┌─ DATA FOR THIS EXERCISE

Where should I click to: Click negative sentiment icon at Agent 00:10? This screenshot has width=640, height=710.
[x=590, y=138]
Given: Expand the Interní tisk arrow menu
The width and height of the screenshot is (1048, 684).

└─
┌─ DATA FOR THIS EXERCISE

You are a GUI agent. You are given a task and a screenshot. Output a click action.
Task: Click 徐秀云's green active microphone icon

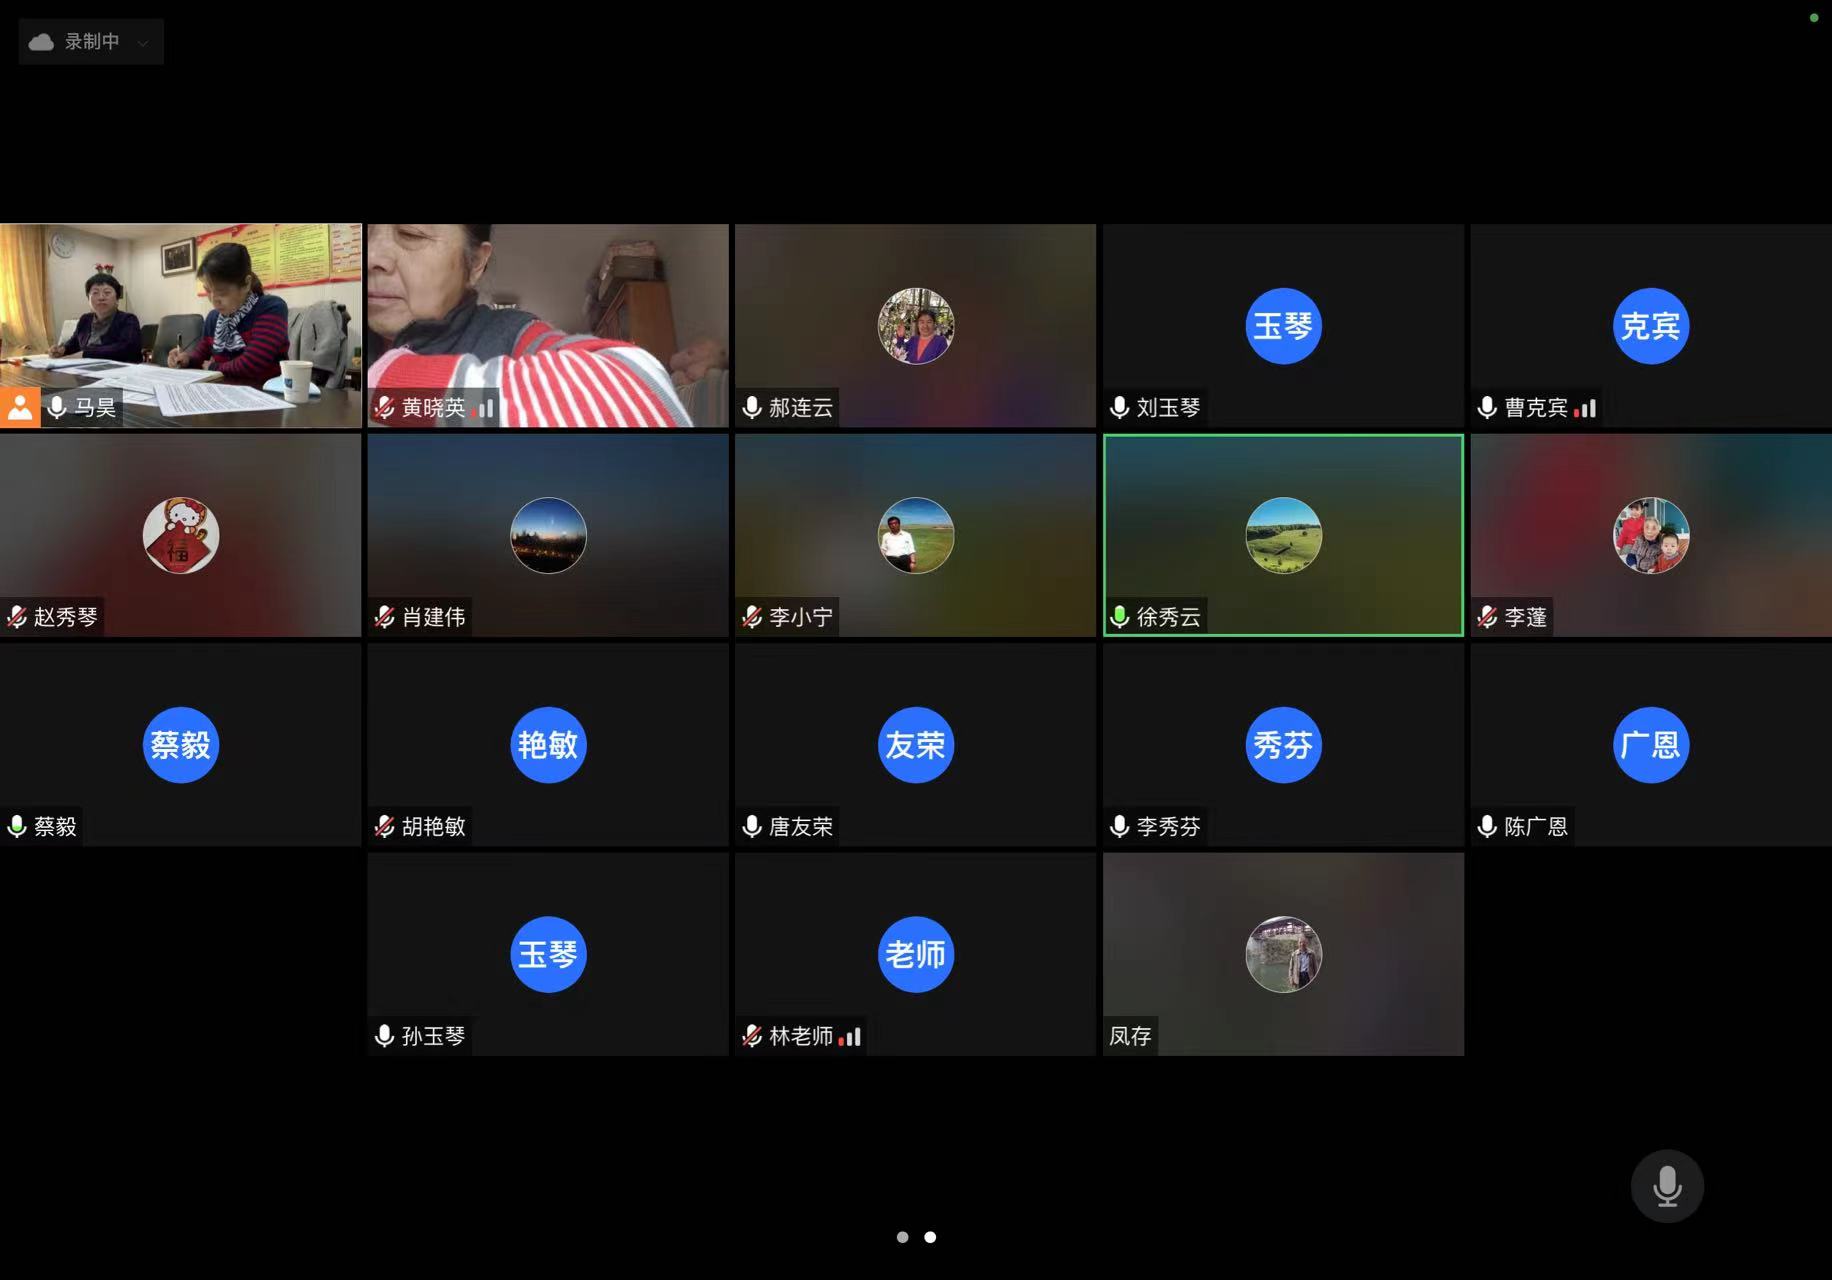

└─

→ **EXERCISE DETAILS**:
Quote the entries word for word, beginning at the line that contains "Where should I" and stopping after the line that contains "The width and".

→ **EXERCISE SOLUTION**:
Where should I click to: Click negative sentiment icon at Agent 00:10? This screenshot has width=640, height=710.
[x=590, y=138]
Given: Expand the Interní tisk arrow menu
The width and height of the screenshot is (1048, 684).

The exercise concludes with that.